Time Out ( or 'Le Vendu') is a 2001 French drama film directed by Laurent Cantet and starring Aurélien Recoing and Karin Viard. The film is loosely based on the life story of Jean-Claude Romand (though without the criminal element), and it focuses on one of Cantet's favorite subjects: a man's relationship with his job.

The film received considerable attention internationally and was shown at the Venice Film Festival and Toronto International Film Festival. It was one of the independent films to be featured at the New York Film Festival.

Plot
The film tells the story of Vincent, a middle-aged man who is fired after having spent more than 11 years working for a prestigious consulting firm. Unable to admit to his family that he has been fired, the unemployed former executive continues to pretend he is going to the office every day. In reality, Vincent spends his time aimlessly driving the highways of France and Switzerland, reading newspapers, or sleeping in his car.

As time progresses, Vincent invents more and more elaborate lies, throwing himself into a vicious spiral of deceit. To sustain his bourgeois lifestyle, Vincent sets up a Ponzi scheme and is eventually enlisted into smuggling by career thief Jean-Michel. Murielle, Vincent's wife, after discovering her husband's "life of lies" attempts to bring him back into the realm of reality.

*****

• [WORK TASK]: According to the film summary, how long had Vincent worked for the consulting firm before he was fired?

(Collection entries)
*****

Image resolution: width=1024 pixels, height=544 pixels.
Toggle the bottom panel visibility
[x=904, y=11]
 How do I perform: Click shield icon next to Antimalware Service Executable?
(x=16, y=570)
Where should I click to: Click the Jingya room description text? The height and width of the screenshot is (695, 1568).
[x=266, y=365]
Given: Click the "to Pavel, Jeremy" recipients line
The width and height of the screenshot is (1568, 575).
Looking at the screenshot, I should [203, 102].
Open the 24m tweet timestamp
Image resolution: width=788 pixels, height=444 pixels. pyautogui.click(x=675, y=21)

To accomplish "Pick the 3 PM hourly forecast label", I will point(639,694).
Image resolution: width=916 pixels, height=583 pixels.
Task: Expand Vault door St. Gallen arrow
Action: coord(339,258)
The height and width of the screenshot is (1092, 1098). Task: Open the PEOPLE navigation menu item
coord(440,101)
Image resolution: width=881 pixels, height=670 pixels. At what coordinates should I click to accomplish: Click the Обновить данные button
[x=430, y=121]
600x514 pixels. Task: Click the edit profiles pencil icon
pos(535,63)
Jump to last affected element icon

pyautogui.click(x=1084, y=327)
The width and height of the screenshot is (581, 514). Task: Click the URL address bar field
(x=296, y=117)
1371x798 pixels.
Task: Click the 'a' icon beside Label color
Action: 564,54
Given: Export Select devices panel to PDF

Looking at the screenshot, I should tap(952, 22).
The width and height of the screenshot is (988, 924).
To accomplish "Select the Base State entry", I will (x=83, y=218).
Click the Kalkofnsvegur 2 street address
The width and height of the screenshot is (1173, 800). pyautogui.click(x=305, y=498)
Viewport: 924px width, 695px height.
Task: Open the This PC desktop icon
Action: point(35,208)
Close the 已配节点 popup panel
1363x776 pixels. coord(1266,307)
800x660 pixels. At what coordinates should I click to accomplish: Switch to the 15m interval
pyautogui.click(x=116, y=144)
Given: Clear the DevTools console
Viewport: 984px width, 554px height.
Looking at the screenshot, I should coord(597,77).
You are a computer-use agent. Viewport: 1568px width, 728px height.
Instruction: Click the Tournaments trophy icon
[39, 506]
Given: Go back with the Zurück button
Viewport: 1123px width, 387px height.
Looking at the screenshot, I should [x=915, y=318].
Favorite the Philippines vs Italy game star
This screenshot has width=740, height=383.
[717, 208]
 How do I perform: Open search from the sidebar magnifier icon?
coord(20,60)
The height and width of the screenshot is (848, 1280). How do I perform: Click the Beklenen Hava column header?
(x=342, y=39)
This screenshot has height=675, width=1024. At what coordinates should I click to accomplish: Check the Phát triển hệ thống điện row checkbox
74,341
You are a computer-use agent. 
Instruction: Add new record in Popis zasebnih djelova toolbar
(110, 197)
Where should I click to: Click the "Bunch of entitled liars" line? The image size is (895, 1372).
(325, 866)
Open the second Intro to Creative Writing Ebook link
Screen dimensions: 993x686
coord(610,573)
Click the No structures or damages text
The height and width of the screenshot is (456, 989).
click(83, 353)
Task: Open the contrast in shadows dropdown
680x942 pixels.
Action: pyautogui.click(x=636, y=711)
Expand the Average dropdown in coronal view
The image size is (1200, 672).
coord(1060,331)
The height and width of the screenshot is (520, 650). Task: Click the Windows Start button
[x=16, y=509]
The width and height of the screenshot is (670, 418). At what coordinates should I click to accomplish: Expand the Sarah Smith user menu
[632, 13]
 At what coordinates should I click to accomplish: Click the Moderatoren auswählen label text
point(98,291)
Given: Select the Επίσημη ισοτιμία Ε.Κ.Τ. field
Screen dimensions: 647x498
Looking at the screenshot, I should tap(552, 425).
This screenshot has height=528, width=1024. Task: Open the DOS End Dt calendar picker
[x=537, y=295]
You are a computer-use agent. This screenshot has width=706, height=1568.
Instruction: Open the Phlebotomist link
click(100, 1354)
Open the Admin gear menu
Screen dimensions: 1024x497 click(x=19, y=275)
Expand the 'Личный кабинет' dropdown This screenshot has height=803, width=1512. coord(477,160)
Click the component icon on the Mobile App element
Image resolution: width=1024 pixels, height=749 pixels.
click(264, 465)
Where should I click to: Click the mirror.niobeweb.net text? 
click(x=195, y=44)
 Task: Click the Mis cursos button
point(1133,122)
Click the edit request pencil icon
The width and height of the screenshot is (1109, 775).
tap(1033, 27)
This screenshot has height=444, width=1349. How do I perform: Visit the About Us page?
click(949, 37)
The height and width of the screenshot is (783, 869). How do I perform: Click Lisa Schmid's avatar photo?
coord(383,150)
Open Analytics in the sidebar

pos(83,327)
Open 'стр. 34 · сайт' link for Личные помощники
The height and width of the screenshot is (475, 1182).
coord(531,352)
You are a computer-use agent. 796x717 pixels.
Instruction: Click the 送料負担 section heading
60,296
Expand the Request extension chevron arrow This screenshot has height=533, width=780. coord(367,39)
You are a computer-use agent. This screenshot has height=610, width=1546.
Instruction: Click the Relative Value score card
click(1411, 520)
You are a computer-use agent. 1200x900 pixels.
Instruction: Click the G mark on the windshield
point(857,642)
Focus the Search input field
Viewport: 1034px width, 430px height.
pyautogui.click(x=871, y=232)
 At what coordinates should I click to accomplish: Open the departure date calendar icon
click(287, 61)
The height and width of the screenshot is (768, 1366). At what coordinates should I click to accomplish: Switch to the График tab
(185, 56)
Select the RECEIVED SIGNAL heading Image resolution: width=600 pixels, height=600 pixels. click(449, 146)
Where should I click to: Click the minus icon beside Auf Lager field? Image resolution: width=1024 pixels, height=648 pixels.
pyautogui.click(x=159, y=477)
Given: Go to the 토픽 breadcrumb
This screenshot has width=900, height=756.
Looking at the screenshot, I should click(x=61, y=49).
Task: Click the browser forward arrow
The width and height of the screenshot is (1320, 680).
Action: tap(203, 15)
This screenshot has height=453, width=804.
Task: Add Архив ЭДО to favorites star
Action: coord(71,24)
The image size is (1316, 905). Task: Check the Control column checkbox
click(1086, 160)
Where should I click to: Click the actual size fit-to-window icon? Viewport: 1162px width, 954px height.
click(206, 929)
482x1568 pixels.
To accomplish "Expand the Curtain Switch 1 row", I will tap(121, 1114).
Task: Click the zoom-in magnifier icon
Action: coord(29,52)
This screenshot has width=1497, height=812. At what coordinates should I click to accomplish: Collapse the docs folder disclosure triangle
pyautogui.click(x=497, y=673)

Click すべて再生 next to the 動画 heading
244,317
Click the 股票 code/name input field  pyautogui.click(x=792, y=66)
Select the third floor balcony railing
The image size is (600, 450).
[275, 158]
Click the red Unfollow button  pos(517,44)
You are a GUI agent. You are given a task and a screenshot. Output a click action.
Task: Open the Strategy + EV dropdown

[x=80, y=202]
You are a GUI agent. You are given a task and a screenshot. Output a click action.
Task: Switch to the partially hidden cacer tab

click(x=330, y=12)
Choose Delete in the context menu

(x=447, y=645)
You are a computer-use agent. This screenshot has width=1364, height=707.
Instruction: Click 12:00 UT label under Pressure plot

*****

• [ANSWER BOX]: More than 11 years.